Ces seuls éléments laissent à penser que la patrouille d’Uzbin a été programmée par des responsables qui pensaient que la région était calme et que tout irait bien. Du reste, c’était ce que confirmaient les Italiens qui opéraient jusque là à cet endroit et que les Français étaient venus remplacer. Il n’y avait aucune raison de s’alarmer, même pour une patrouille dans un pays en guerre depuis trente ans.
Ça tombait bien, ça allait coûter moins cher.

L’évaluation du risque a été faite en fonction des probabilités d’échauffourées et sur la base des comptes-rendus italiens qui indiquaient que tout était paisible.
Or on n’évalue pas un risque en fonction des probabilités mais en fonction des conséquences.
« Prévoir le pire et espérer le meilleur » , comme dit l’adage. Et non pas l’inverse.
En l’occurrence, penser aux conséquences aurait permis une toute autre configuration de la patrouille à commencer par des munitions supplémentaires et des renforts sur le qui-vive.

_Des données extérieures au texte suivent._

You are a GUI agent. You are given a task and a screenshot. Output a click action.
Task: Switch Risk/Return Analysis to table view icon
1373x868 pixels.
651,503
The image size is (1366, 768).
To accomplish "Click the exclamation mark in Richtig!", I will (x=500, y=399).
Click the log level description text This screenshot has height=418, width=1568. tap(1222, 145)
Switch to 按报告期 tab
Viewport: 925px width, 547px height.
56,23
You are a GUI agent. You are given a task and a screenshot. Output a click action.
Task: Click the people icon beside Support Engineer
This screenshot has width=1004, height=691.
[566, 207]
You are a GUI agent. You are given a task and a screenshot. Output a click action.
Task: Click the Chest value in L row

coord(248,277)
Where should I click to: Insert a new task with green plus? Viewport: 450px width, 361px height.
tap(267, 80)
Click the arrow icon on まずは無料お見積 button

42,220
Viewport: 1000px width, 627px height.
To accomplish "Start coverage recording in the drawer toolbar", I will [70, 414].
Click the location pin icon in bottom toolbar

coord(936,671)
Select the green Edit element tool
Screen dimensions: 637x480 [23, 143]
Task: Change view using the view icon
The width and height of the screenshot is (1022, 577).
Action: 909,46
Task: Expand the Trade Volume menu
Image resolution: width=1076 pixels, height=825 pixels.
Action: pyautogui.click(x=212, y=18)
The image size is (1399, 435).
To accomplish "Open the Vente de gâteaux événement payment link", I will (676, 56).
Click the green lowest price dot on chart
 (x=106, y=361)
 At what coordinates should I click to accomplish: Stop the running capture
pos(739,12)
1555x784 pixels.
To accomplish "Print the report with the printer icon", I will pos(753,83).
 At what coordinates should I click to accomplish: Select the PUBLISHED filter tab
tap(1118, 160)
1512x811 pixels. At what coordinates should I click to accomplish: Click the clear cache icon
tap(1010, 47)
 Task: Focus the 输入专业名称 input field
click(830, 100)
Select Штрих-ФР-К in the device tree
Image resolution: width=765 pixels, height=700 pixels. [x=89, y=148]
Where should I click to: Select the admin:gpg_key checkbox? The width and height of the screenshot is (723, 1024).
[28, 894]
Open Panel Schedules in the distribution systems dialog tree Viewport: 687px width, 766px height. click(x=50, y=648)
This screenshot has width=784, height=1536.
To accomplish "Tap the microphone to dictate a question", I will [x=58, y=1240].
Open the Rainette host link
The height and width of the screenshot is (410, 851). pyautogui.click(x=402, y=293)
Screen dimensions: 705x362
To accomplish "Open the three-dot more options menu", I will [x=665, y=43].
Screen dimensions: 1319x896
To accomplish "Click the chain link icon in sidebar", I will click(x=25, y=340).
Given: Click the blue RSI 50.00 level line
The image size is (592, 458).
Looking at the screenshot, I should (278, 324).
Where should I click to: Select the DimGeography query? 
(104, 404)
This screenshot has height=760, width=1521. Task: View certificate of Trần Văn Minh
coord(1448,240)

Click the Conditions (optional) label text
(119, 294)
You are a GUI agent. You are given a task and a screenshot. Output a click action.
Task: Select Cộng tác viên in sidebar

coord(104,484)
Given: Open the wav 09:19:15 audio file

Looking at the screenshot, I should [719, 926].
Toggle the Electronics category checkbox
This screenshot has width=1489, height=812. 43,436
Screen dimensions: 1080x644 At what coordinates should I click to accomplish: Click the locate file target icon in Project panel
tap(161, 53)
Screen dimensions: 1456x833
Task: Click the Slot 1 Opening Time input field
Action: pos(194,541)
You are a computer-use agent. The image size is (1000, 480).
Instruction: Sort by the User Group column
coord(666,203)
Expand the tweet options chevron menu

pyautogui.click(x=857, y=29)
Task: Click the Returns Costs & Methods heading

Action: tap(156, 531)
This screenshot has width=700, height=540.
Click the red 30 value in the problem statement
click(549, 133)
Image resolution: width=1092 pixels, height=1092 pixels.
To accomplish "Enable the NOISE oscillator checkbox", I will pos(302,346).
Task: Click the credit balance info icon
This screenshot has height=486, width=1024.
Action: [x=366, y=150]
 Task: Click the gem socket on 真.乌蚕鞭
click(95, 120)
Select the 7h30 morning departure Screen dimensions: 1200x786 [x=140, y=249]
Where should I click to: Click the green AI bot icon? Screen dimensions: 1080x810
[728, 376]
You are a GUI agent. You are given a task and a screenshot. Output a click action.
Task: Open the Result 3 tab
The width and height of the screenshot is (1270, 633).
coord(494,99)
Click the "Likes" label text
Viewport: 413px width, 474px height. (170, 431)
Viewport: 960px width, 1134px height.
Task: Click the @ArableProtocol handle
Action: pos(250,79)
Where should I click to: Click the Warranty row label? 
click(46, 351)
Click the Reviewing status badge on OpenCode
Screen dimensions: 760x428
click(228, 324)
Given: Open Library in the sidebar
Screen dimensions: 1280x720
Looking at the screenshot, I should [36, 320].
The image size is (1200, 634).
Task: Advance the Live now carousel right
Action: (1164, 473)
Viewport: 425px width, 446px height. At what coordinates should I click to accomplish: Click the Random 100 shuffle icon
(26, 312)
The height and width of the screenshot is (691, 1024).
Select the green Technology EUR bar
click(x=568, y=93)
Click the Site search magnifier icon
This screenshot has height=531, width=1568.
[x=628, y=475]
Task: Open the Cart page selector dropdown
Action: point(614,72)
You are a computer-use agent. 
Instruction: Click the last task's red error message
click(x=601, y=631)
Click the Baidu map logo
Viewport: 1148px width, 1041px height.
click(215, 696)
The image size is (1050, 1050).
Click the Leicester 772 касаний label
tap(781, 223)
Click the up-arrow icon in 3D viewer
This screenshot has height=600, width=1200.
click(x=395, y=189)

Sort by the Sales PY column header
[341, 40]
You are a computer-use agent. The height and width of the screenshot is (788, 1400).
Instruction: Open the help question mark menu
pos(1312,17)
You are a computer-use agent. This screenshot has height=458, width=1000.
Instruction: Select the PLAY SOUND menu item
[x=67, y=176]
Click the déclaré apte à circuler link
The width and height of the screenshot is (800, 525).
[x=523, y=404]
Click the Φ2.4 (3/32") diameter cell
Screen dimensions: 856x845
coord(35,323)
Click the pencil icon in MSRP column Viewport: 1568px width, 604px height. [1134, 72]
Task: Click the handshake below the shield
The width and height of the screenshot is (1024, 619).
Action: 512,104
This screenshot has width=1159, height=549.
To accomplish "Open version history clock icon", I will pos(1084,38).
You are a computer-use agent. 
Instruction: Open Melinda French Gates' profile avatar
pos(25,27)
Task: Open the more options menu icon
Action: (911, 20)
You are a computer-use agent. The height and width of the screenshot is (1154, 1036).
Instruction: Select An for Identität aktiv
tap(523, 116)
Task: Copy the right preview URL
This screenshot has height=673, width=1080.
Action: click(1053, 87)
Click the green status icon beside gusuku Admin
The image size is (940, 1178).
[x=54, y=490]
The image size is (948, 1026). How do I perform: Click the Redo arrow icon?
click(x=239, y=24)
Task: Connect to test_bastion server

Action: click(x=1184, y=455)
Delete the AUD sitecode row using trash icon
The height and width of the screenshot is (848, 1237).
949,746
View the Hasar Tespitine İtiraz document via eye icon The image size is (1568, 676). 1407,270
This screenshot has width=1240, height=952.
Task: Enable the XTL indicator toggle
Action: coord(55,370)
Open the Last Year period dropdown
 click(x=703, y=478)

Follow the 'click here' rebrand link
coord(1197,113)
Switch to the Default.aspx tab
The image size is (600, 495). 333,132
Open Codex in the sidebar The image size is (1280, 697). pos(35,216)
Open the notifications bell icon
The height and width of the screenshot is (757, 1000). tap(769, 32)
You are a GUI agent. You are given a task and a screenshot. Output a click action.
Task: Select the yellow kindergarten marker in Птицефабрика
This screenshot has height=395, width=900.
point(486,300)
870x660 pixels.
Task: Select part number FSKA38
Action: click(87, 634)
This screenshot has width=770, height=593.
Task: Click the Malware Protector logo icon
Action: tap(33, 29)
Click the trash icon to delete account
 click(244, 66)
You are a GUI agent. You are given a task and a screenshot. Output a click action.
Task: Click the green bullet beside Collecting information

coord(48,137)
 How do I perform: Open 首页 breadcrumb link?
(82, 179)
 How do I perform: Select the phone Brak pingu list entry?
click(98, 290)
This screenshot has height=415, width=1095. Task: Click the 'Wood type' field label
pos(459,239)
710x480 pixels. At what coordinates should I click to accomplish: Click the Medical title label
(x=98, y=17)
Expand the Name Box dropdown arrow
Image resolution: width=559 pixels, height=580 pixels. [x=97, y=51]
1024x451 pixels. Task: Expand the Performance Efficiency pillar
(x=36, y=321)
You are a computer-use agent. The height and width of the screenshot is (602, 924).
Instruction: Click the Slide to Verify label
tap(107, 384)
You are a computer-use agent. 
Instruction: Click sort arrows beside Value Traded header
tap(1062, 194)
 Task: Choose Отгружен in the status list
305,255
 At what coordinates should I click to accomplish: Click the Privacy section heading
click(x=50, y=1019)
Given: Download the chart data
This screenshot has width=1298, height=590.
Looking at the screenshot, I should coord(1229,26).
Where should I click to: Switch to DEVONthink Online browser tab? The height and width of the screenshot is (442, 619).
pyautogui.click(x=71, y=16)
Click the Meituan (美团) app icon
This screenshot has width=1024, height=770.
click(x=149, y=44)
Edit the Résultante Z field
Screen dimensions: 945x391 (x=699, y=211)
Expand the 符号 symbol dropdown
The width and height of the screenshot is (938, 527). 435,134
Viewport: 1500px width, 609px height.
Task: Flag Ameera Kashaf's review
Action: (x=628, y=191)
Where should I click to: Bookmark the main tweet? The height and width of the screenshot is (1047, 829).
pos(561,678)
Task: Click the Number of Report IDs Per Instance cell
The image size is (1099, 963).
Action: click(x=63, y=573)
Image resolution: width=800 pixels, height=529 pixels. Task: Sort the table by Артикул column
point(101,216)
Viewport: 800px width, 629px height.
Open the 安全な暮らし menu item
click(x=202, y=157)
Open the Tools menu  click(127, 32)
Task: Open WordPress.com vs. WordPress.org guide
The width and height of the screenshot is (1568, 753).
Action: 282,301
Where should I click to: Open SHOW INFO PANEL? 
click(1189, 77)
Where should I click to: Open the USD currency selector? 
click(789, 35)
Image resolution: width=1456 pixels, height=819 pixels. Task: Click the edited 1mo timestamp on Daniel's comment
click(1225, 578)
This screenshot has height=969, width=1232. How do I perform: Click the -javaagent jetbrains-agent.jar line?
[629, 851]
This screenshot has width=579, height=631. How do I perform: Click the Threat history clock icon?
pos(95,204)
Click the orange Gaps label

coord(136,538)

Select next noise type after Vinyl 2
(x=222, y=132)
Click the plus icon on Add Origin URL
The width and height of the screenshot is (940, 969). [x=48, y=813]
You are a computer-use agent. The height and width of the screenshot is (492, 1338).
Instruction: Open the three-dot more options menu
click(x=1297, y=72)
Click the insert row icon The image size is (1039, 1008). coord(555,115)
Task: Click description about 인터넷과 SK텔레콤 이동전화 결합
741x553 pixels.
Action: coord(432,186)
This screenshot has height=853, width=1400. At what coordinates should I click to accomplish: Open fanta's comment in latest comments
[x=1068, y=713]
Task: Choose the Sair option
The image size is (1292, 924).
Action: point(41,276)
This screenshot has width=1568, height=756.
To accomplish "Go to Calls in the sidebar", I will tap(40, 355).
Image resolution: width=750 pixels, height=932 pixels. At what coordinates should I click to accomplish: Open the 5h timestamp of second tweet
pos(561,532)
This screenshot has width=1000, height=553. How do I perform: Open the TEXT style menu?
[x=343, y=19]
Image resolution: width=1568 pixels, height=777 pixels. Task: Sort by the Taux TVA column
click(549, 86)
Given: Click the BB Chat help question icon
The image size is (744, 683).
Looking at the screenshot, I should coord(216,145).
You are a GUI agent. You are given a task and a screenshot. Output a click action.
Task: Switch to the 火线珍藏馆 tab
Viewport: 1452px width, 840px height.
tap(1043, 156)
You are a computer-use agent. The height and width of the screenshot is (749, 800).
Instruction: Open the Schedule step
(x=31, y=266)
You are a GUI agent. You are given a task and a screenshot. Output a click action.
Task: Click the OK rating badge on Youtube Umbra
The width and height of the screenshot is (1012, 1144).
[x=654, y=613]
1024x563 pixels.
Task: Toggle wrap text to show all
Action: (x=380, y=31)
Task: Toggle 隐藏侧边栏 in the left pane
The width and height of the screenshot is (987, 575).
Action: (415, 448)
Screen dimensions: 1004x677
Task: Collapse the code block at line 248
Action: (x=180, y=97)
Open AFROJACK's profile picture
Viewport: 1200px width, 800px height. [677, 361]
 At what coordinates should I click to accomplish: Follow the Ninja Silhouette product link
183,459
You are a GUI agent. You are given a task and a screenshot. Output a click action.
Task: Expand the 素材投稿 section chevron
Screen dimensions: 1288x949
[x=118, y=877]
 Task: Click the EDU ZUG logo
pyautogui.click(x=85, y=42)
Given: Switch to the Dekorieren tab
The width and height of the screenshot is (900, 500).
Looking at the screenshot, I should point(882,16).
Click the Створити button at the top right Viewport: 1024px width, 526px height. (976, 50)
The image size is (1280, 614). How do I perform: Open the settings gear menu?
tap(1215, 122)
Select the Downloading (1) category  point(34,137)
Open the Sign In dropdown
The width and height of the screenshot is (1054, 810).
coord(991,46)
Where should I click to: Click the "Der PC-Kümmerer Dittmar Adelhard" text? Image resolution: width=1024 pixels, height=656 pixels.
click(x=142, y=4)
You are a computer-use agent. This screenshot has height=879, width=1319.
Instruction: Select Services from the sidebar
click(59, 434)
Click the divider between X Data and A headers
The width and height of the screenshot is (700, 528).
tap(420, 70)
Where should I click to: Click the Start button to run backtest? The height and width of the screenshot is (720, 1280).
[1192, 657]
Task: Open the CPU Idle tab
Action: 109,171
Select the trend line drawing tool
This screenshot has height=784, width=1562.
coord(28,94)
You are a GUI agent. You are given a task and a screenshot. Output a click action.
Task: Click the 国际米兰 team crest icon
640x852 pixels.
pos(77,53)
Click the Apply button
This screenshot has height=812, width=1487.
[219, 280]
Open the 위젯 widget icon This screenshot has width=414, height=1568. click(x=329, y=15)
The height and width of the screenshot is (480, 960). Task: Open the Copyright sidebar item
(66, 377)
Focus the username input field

Le risque d’une chute de météorite était improbable, mais celui d’une attaque par un ennemi supérieur en nombre n’est jamais improbable dans un contexte de guerre. Selon la qualité du renseignement, c’est même une hypothèse qui peut être vérifiée avant l’opération. Si on a les équipements. Bref.
C’était une hypothèse à envisager spontanément et non pas comme un cas marginal et peu rationnel. Ça l’est tout le temps d’ailleurs, dans tous les endroits où des soldats patrouillent en armes : au Mali, à Djibouti ou à Lyon ou Paris.

…bien plus tard, il s’est avéré que les Italiens distribuaient de l’argent aux populations locales pour qu’elles se tiennent tranquilles.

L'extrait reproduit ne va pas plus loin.